Napchester is on the Roman Road between Dover and Richborough, and was a resting place, hence the name (geddit?). A report of a calling quail there on Bird-guides yesterday had me driving over the downs earlyish this morning, and I was overjoyed to eventually hear it in a wheat-field. It's a first for me, and an emotive sound of the cornfields. No sighting of course, but most enjoyable, especially since it was heard from one of the best roadside verges in the area.
The wayside is frothing with bedstraws, scabious, knapweeds and other downland plants, attracting butterflies in profusion. There was even a painted lady flitting between the flowers.
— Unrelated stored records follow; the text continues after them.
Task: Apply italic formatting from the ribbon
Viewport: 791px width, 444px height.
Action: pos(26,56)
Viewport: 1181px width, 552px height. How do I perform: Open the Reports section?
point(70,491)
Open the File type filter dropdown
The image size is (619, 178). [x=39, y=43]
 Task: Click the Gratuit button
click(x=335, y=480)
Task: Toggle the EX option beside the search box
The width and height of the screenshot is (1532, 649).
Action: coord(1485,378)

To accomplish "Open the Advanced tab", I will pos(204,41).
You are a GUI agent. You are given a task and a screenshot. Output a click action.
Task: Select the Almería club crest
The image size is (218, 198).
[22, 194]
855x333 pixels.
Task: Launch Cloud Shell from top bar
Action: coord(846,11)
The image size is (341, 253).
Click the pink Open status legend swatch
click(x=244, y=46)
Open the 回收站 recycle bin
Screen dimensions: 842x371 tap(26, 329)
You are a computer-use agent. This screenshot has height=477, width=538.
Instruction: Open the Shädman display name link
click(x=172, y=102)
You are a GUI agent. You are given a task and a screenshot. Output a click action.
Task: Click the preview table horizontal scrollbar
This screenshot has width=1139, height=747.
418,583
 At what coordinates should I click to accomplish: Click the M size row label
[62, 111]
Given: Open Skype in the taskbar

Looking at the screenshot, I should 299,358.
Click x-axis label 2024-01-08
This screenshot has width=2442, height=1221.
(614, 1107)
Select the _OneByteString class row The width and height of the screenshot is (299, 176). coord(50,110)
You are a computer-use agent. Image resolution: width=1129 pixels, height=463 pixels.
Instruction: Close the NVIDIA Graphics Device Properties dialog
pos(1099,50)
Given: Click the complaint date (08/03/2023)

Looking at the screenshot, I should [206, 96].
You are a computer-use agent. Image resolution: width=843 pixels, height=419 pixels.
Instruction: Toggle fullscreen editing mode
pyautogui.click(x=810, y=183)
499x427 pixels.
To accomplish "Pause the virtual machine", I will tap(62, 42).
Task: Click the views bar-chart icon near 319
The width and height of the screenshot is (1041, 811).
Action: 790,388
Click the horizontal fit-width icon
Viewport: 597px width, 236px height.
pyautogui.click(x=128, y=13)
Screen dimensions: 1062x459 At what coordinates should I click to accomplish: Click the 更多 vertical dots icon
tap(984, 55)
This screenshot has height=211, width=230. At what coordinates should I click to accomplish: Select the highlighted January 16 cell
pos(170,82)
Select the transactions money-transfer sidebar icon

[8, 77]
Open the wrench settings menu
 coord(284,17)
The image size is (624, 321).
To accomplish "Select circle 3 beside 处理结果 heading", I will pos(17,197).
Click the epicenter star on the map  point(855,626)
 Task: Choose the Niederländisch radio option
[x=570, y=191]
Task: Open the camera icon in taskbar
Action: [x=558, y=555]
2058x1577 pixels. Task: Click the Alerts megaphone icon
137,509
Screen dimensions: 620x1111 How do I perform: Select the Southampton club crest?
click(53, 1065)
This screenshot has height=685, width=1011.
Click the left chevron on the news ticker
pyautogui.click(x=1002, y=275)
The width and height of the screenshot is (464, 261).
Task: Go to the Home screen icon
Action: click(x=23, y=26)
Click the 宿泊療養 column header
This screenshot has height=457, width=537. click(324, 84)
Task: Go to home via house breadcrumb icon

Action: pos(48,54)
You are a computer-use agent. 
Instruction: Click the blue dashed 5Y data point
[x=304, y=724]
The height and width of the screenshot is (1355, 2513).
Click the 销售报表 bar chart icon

The songs of common whitethroats, corn buntings, skylarks and meadow pipits added to the occasional call of the quail, and a buzzard soared overhead. Francesca Greenoak's "All the Birds of the Air" records some local names for quail from its three-syllable call: Wet-my-feet, Wet-my-lip and Quick-me-dick are quoted. Listen closely and the last (from Oxfordshire) seems closest.
And last but not least, a group of four rough poppy plants, a rare species living between the verge and the crops.
While writing about Bird-guides, I saw that a golden eagle had been reported at Paddock Wood. Coincidentally we saw four Eagles (not golden but definitely silver-haired) at Paddock Wood on Friday evening, and Joe Walsh can still play that guitar!